Stefani Germanotta, a Gaga, alterna humores e estados de espírito durante todo o documentário. No início, enquanto ainda gravava Joanne ao lado do produtor Mark Ronson, se mostra feliz e livre das correntes de sua própria imagem. Por vezes, no início do filme, vemos Gaga se auto afirmando como uma nova mulher, que não tem mais medos ou “as inseguranças de antes”. As declarações, no entanto, vêm em contradição a muito do que vemos no documentário, como se o filme fosse desconstruído Gaga em camadas, que aos poucos revelam a pessoa que realmente é.

A cantora descreve o lendário produtor Mark Ronson, que acompanhou toda a gravação de Joanne, como um dos únicos homens em quem realmente confia. A relevância crescente da questão do gênero atual, aliás, é entendida como um dos motivos pelos quais ela se sente mais confiante hoje. Ela compara Ronson aos outros homens com quem já trabalhou, descrevendo que ele é o único que não a faz se sentir menor: “Você trabalha com muitos produtores que eventualmente te dizem ‘você não é nada sem mim’. Oito em cada dez vezes eu fui colocada nesta categoria’”.

Five Foot Two acompanha Gaga em viagens e shows, e retrata a cantora lidando com sua recém-revelada doença. Vemos sua imagem fragilizada, deitada, aos prantos, e recebendo diversos tratamentos. Em um dos momentos mais tocantes do filme, pouco antes do show no aniversário de 90 anos de Tony Bennett, Gaga reflete: “Fico pensando em pessoas que passam por isso e não tem o dinheiro para receber o tratamento que eu recebo. Se eu não tivesse condições, eu não sei o que eu faria”.

Mas a batalha principal de Gaga não é a fibromialgia. Quando finaliza a gravação e produção do álbum, a cantora cai no choro ao ver seu produtor sair da sala. Ela se sente sozinha. A partir deste momento até o fim do filme, a artista sofre com a escolha entre querer mostrar ao mundo sua pessoa verdadeira e atender as expectativas de sua legião de fãs. Pouco antes do início da gravação do clipe “Perfect Illusion”, quando estreou a imagem despida de extravagâncias, Gaga se encontra em conflito: “Será que as pessoas vão ficar desapontadas com a falta de perucas?”. Em outro momento emocionante do documentário, a artista é acompanhada enquanto sai do estúdio para cumprimentar seus fãs. Com diversos flashbacks, o filme mostra imagens da Gaga do passado, com figurinos bizarros, perucas e muita maquiagem, recebendo seus adoradores. A comparação é o momento mais significante do documentário, que evidencia a nova imagem e hesitação em aparecer despida de adereços.

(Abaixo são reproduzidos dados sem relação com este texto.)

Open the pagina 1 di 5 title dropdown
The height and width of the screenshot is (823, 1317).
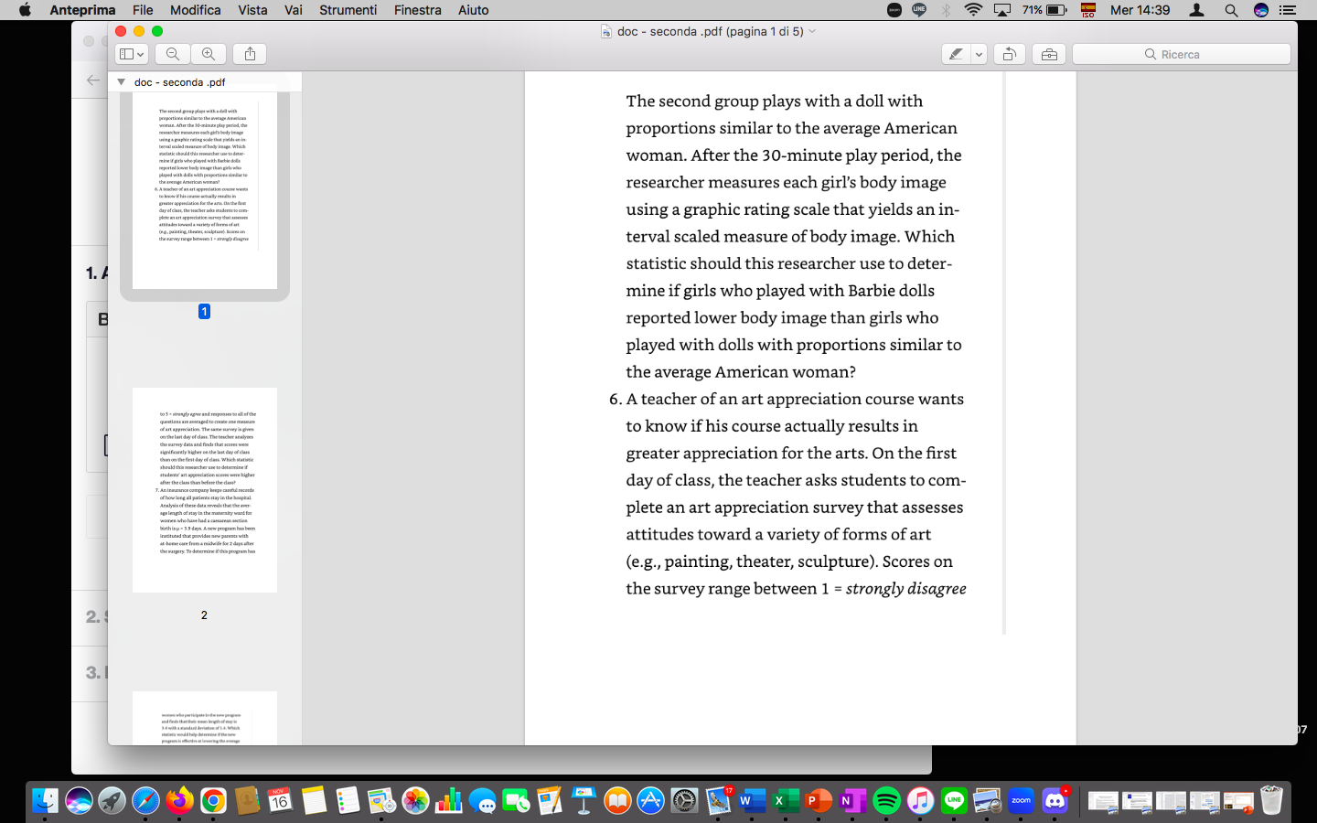812,30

Joanne foi lançado e descrito por Gaga como o seu álbum mais pessoal. Buscando divulgar o trabalho com uma verdadeira declaração de si mesma, a cantora revela que esta é quem sempre foi: “O mundo não estava pronto porque eu não estava pronta para ser eu mesma”. Ela enfatiza: “Hoje eu não preciso de perucas para me afirmar”.

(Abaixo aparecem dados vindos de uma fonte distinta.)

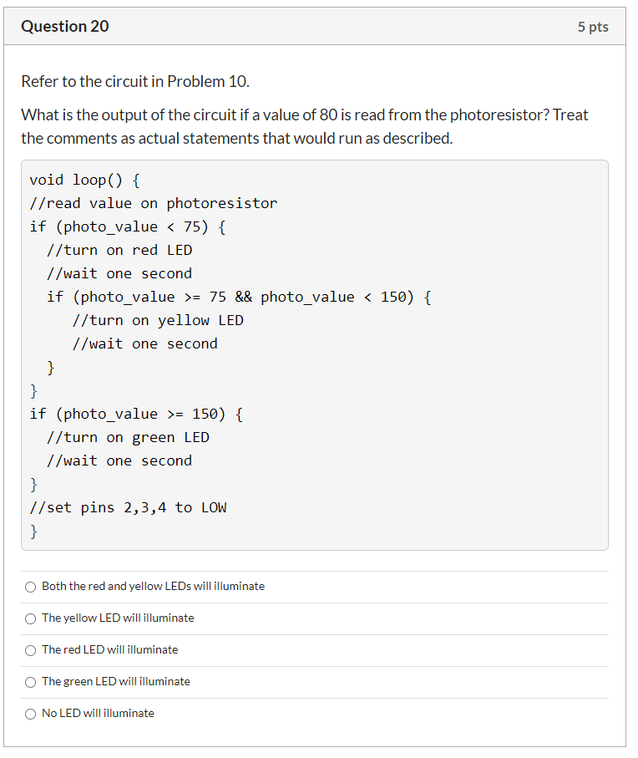This screenshot has width=638, height=758.
Task: Click the 'Question 20' heading
Action: tap(65, 26)
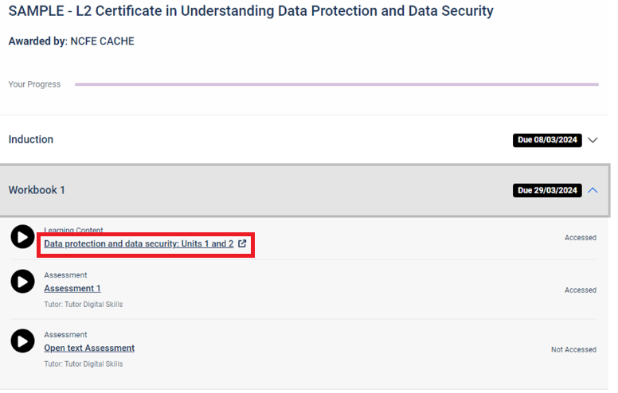Screen dimensions: 618x393
Task: Expand the Induction section chevron
Action: (x=593, y=140)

Contradizendo tudo que defendeu até então, ao fim do documentário Gaga descreve o show no Super Bowl como o ponto mais alto que um músico pode chegar. O filme termina com o espetáculo no intervalo da NFL e Gaga absolutamente segura de si, com um show de luzes, voos, dançarinos e um espetáculo grandioso. Tudo que a cantora havia dito que não era mais seu foco. Do modo que o documentário registra, o show no Super Bowl pode ser entendido como a despedida final da Gaga que conhecemos desde 2008. Apropriadamente, a apresentação foi um resumo de sua carreira até então, e ela sabe fazer um show como ninguém. Se continuar no caminho que diz estar durante todas as confidências que fez à câmera, é de se esperar que o momento tenha sido o fechamento de uma era, não apenas para Gaga, mas para a música em si. Mas isto, só o futuro dirá.

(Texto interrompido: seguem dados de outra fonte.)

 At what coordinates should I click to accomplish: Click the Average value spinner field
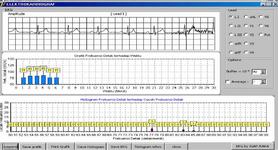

A ideia geral de Gaga: Five Foot Two é mostrar que Gaga existe além das aparências. Seu título, em referência a pequena estatura da artista (que tem menos de 1,60m de altura), é a essência do que o documentário pretende evidenciar: a altura não é nada para uma artista que pode, literalmente, sobrevoar um estádio e ultrapassar limites. Sua verdadeira batalha, porém, é para se tornar uma artista mais genuína, e ela definitivamente comprou essa briga. Até lá, enquanto ela vence suas inseguranças, outras versões de Gaga ainda devem aparecer pelo caminho.